On a summer day in San Francisco clear enough to see beyond the Golden Gate Bridge from the Presidio, I walked into the building at 100 Montgomery Street for an exhibition of photos taken from a particularly ugly time period in America's history—during Japanese internment.
The exhibition, Then They Came For Me, not only shows images from the mass roundup and internment of Japanese Americans during World War II, but also acknowledges the connection to the current day as the United States keeps thousands of people immigrating to the U.S. in facilities best described as concentration camps.
One of the people who sees that connection quite clearly is civil rights lawyer Don Tamaki, who guided me around the exhibition. His family lived through internment in the early 40s; he told how his father's degree from UC Berkeley was mailed to a horse stable at the Tanforan Racetrack in San Bruno, where the family had been forced to live.
Years later, informed by his family's experience, Tamaki used his education to bring light to the wrongdoings of the U.S. government. He was a part of the team to reopen the landmark Supreme Court case Korematsu v. the United States, and to help Fred Korematsu win exoneration for refusing to be interred due to his race.
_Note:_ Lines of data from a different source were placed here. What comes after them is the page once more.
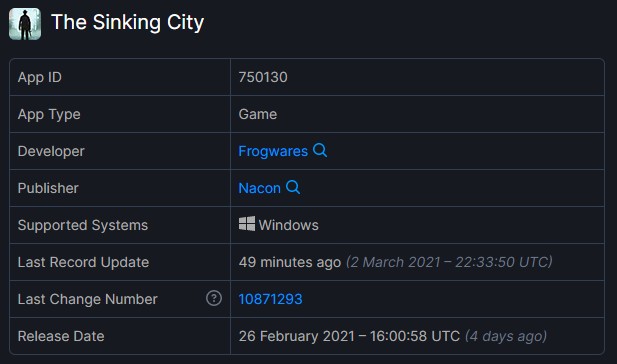The width and height of the screenshot is (617, 364).
Task: Click the Release Date row label
Action: [x=61, y=336]
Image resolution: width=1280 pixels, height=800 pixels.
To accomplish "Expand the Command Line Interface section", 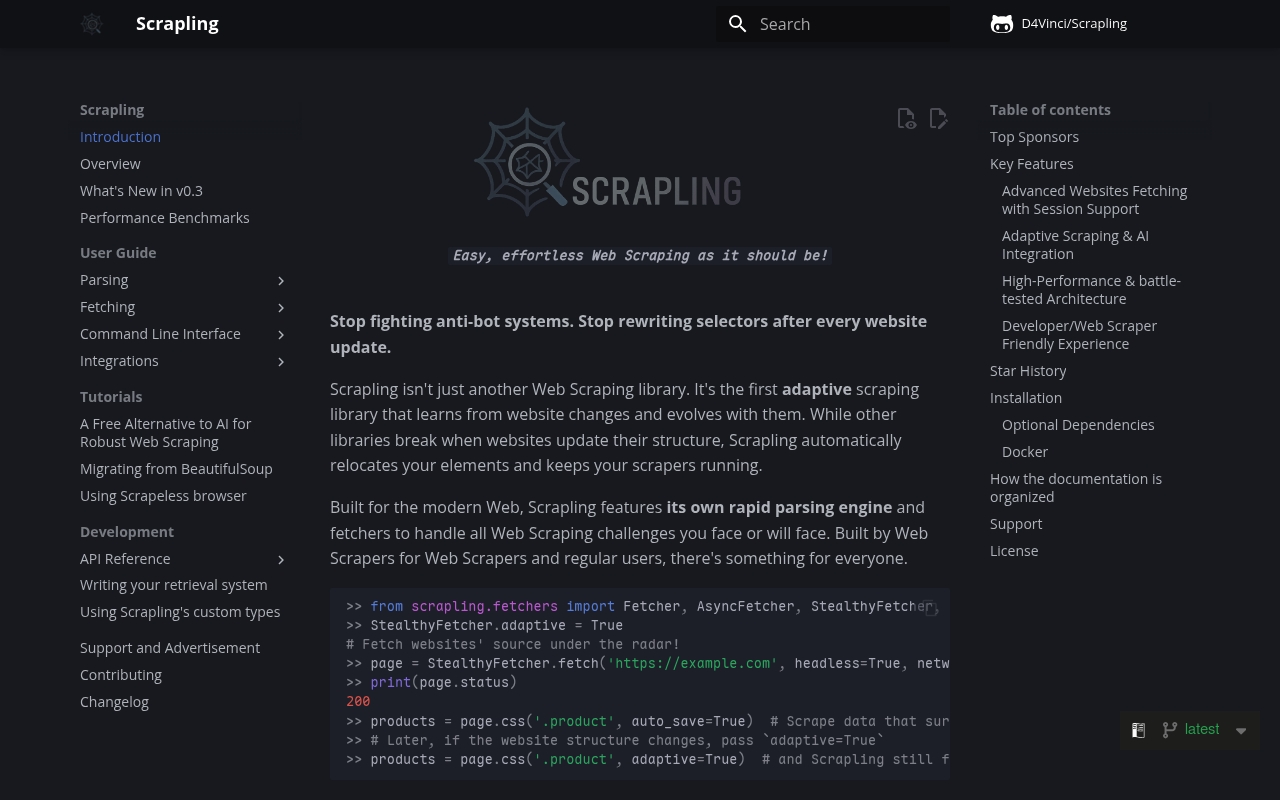I will click(281, 335).
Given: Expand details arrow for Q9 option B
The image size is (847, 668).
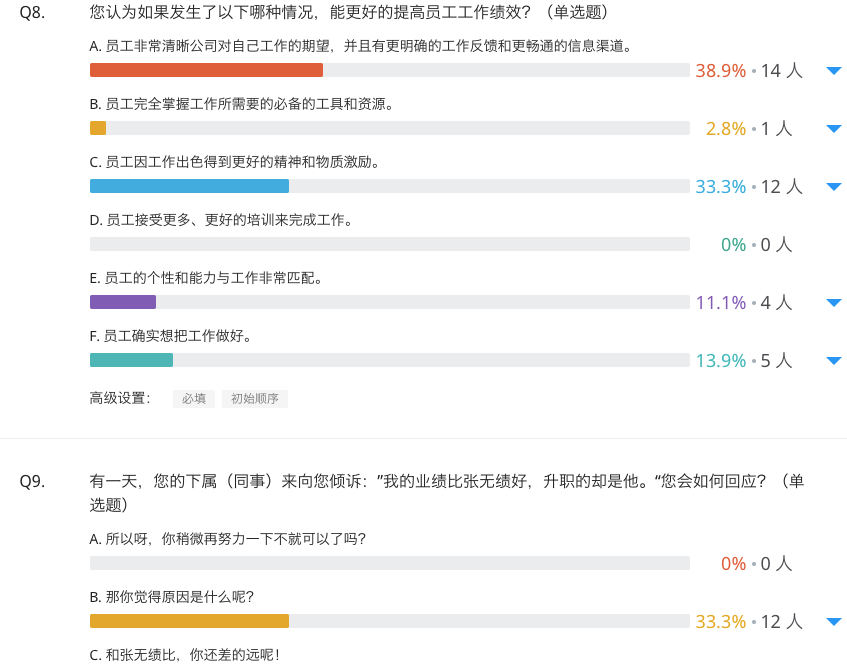Looking at the screenshot, I should pyautogui.click(x=834, y=622).
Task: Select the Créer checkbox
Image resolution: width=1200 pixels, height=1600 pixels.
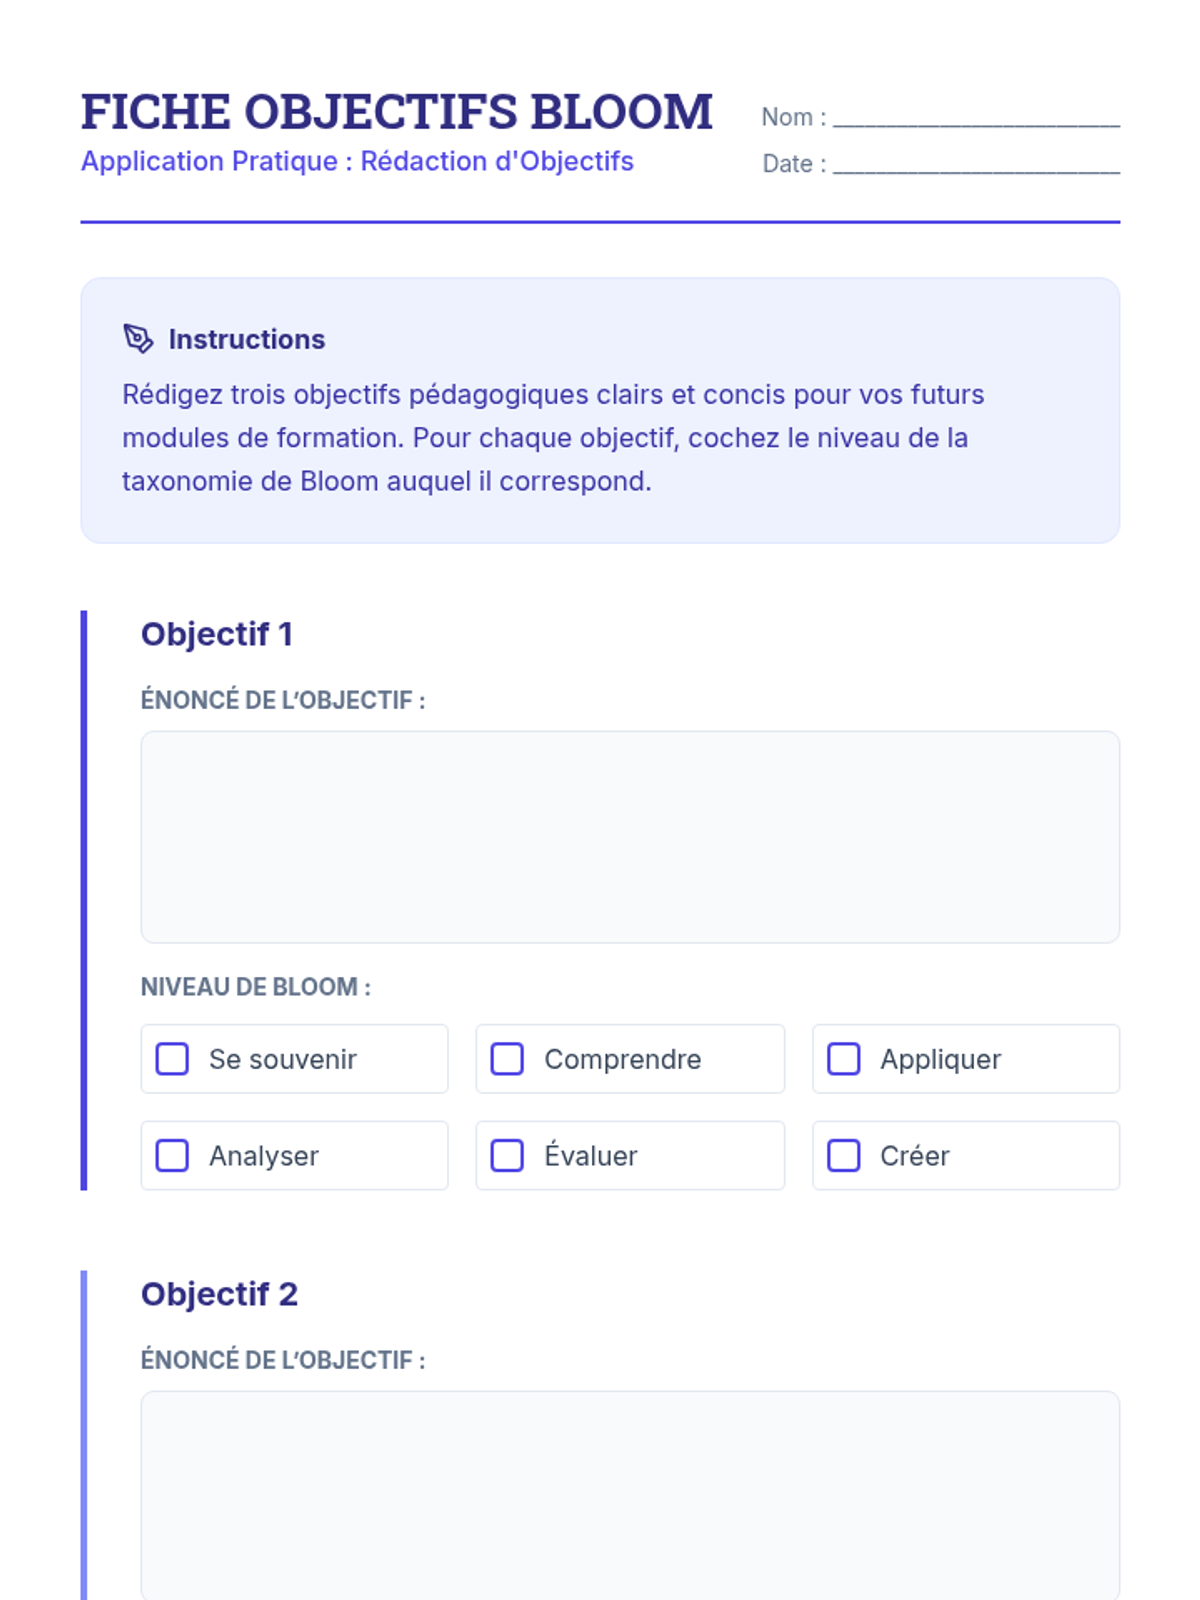Action: click(843, 1155)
As Tamaki and I walked and talked among the exhibition's photos—the majority taken by Dorothea Lange—he pointed out their mostly Northern Californian locales. Tamaki noted how the Japanese Americans in the photos wore their "Sunday best," in attempt to look like the dignified Americans they were. And he made it clear that while the events happened 75 years ago, it is still chillingly relevant to this day.